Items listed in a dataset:
*-*-*

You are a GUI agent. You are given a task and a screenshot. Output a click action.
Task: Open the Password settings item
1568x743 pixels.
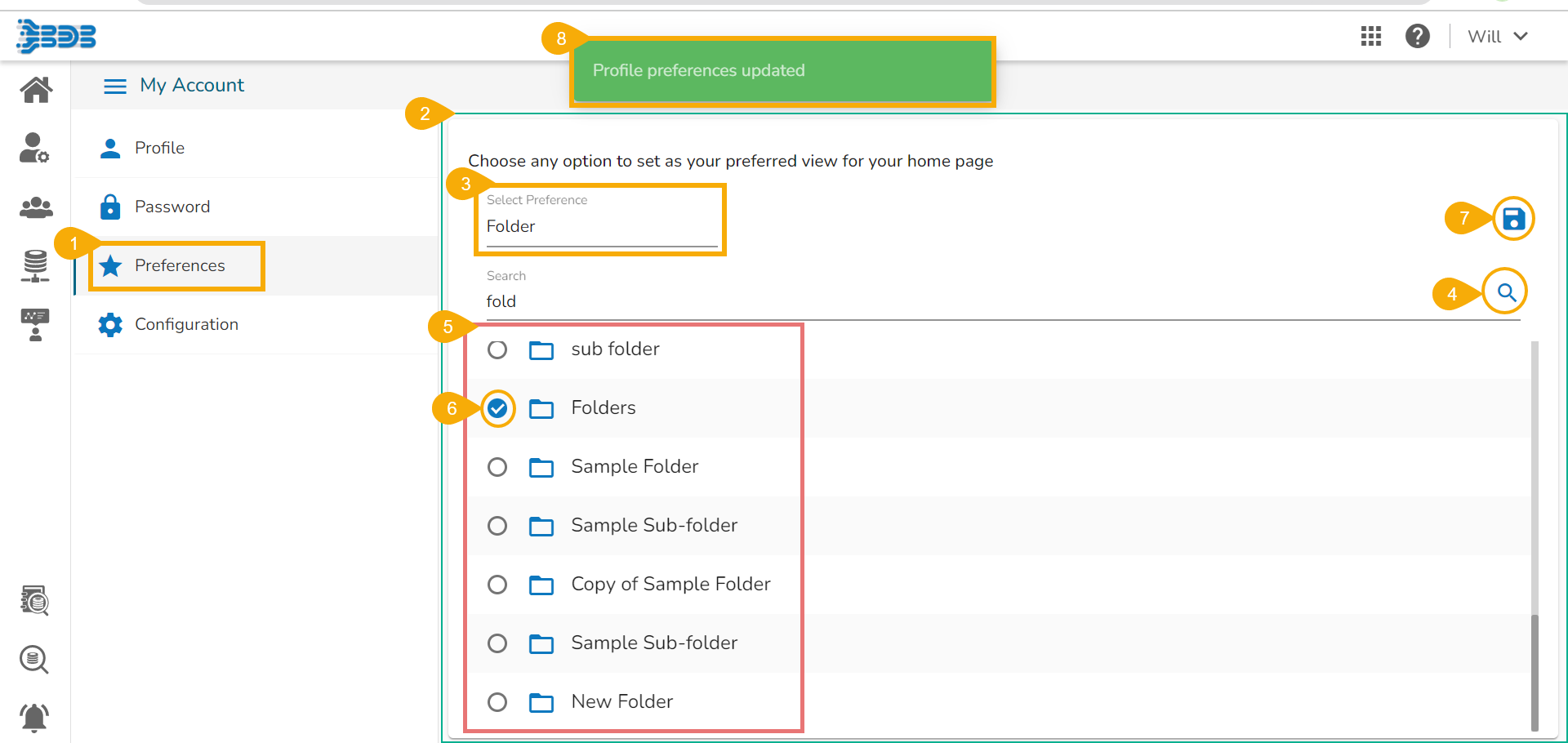pos(172,207)
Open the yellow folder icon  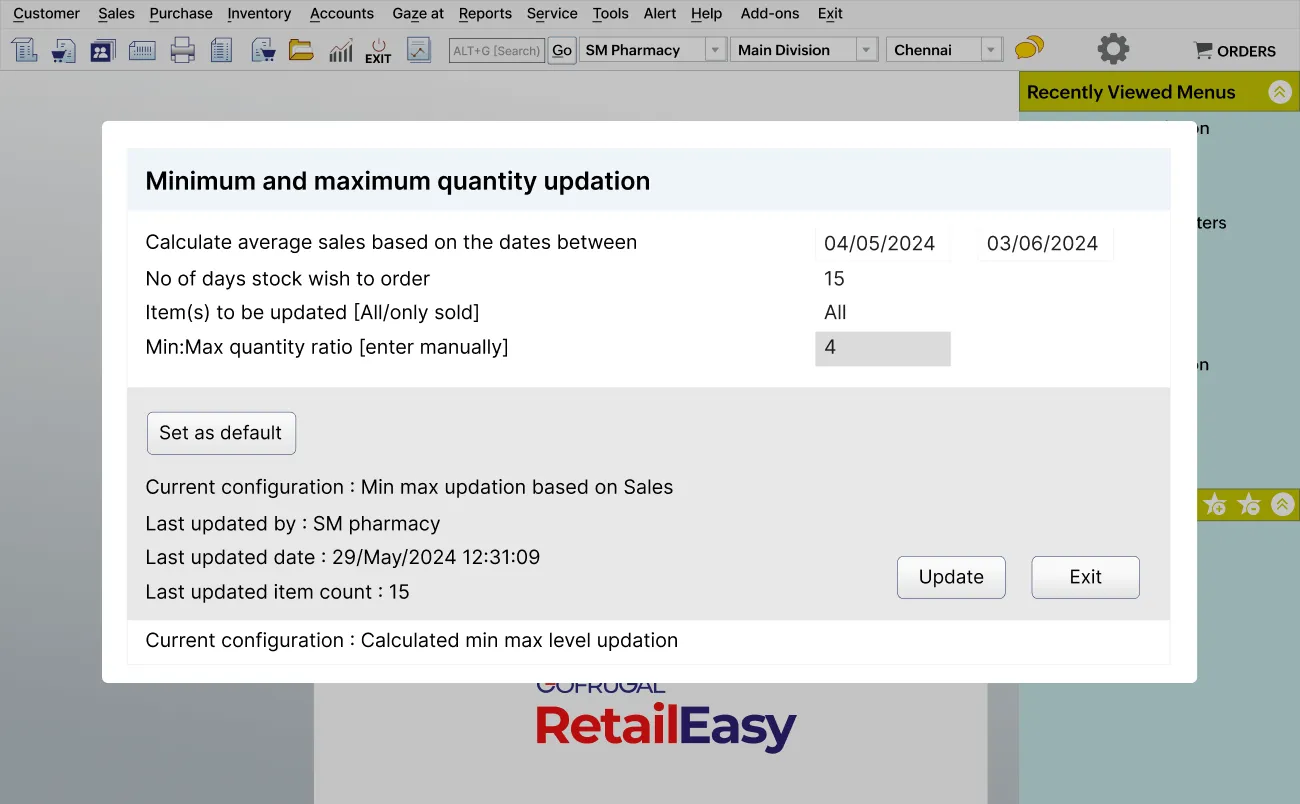(301, 48)
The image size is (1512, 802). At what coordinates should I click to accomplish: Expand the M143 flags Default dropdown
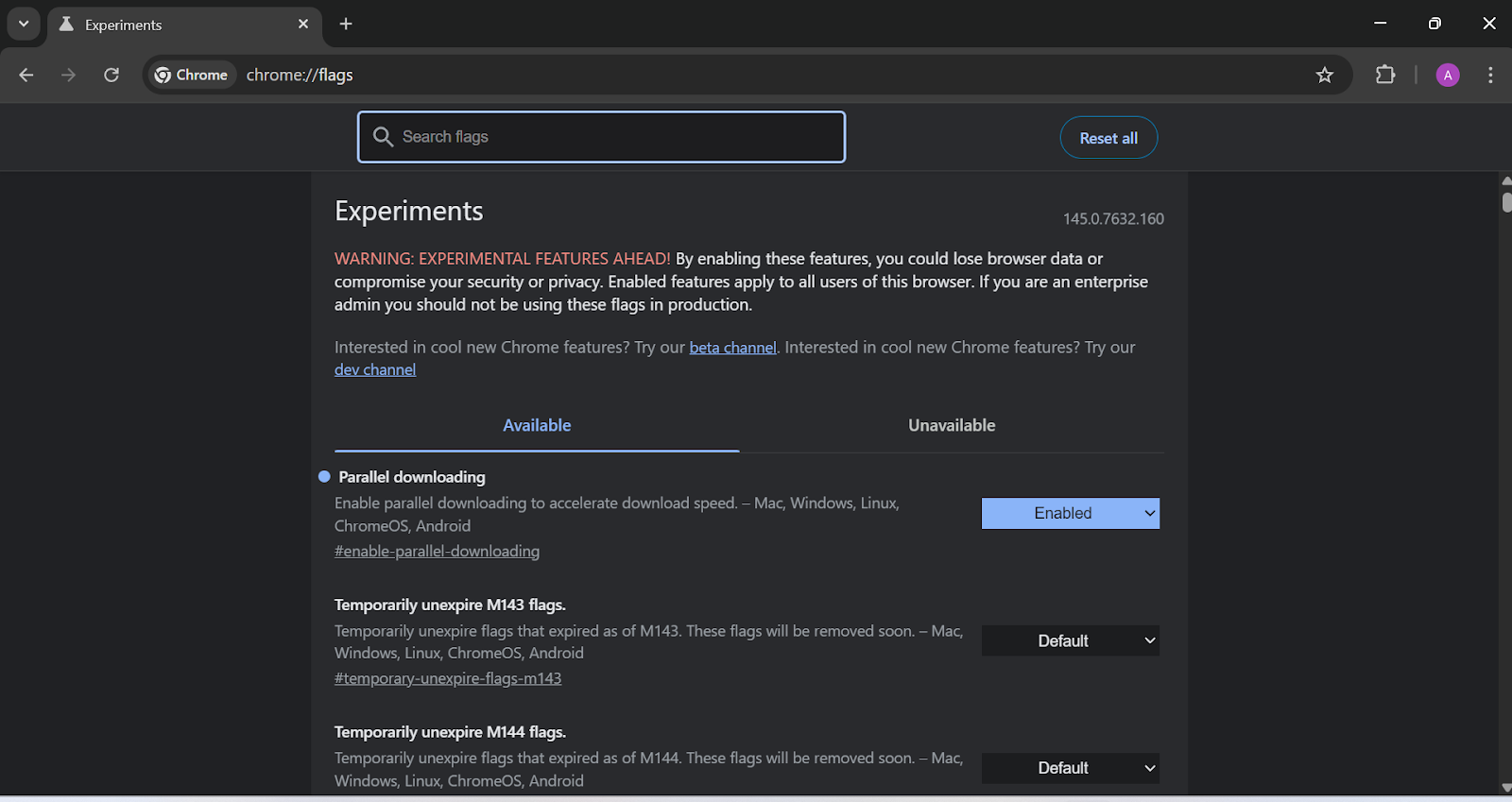pyautogui.click(x=1070, y=640)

*-*-*

**What to work on:** The required output is the lines from the one containing "The image size" through the end of the data, printed exactly, with no pictures.

**Result of this task:**
The image size is (1512, 802). At what coordinates should I click to accomplish: Expand the M143 flags Default dropdown
pyautogui.click(x=1070, y=640)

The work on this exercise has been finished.